But it's hardly simple. Those 14 words would rescind the recently established right of single-sex couples to marry, and they would be fixed in the state constitution.

The same sentence was approved by voters in 2000 as an initiative statute, and it was overturned by the state Supreme Court as a violation of the state constitution's guarantee of equal protection under the law.

We agreed with the Supreme Court's ruling this past May, and we encourage voters to affirm it by voting no on Proposition 8.

It's time to put this issue to rest.

The court ruled that the state constitution does not tolerate a distinction between unions of opposite-sex couples and those of same-sex couples. And we don't believe that voters should, as a matter of equity, fairness and decency, go out of their way to rewrite the constitution to create such a distinction.

Advocates of Proposition 8 offer several arguments, but none of them stand up to close scrutiny.

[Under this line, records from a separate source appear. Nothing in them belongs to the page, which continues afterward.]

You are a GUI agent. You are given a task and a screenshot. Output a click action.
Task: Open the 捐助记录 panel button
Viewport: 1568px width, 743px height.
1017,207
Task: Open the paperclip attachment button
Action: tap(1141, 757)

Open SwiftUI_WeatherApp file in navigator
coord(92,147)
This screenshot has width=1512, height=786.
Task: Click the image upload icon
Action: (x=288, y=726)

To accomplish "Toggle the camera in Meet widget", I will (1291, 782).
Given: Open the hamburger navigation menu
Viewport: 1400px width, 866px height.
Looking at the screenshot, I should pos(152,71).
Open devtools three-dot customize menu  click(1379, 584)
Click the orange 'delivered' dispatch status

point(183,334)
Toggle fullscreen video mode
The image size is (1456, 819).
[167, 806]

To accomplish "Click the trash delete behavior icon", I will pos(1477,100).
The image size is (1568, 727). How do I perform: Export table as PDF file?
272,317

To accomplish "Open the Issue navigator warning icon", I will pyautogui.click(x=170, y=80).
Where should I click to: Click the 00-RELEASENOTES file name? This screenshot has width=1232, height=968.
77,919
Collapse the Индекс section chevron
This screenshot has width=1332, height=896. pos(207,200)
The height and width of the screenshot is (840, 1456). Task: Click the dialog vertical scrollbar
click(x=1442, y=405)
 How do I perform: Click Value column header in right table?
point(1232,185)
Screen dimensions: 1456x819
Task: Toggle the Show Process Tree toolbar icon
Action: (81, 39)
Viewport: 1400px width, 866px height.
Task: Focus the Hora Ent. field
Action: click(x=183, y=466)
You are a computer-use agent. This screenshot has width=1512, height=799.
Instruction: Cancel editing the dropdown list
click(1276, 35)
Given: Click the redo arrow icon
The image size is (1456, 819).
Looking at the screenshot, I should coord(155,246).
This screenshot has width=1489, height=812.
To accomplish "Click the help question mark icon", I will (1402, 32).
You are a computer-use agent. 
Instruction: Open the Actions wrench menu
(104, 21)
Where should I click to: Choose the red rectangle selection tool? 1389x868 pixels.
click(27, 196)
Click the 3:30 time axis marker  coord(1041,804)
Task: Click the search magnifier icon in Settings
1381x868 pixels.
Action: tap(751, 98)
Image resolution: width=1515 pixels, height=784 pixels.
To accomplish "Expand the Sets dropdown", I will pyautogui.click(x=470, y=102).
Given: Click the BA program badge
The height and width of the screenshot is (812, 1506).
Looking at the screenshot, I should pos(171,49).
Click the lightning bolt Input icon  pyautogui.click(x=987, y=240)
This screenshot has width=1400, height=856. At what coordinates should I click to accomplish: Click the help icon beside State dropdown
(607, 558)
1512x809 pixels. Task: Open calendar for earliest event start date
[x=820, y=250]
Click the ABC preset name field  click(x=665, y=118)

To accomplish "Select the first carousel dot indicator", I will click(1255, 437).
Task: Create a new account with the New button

Supporters say traditional marriage will be undermined, but they struggle to make their case. How exactly will allowing two people to wed threaten the ability of opposite-sex couples to marry? One thing all sides should agree on is that the real threat to the institution of marriage is divorce. We need to get past this issue and focus on doing more to encourage people to stand by their vows.

Supporters also say children deserve two parents. They say churches will be threatened, and schools will be forced to teach alternative lifestyles. Domestic partnership, they argue, is an adequate alternative to marriage.

We agree that children are better off with two loving parents. But many children are in single-parent homes or foster care, and this measure won't change that. Gay and lesbian couples raise children, and allowing them to marry strengthens family bonds just as it does for heterosexual couples.

As for religious objections, nothing requires churches to sanctify same-sex marriages -- or any other marriage for that matter. In fact, there are strong state and federal constitutional protections for religious freedom, as there should be.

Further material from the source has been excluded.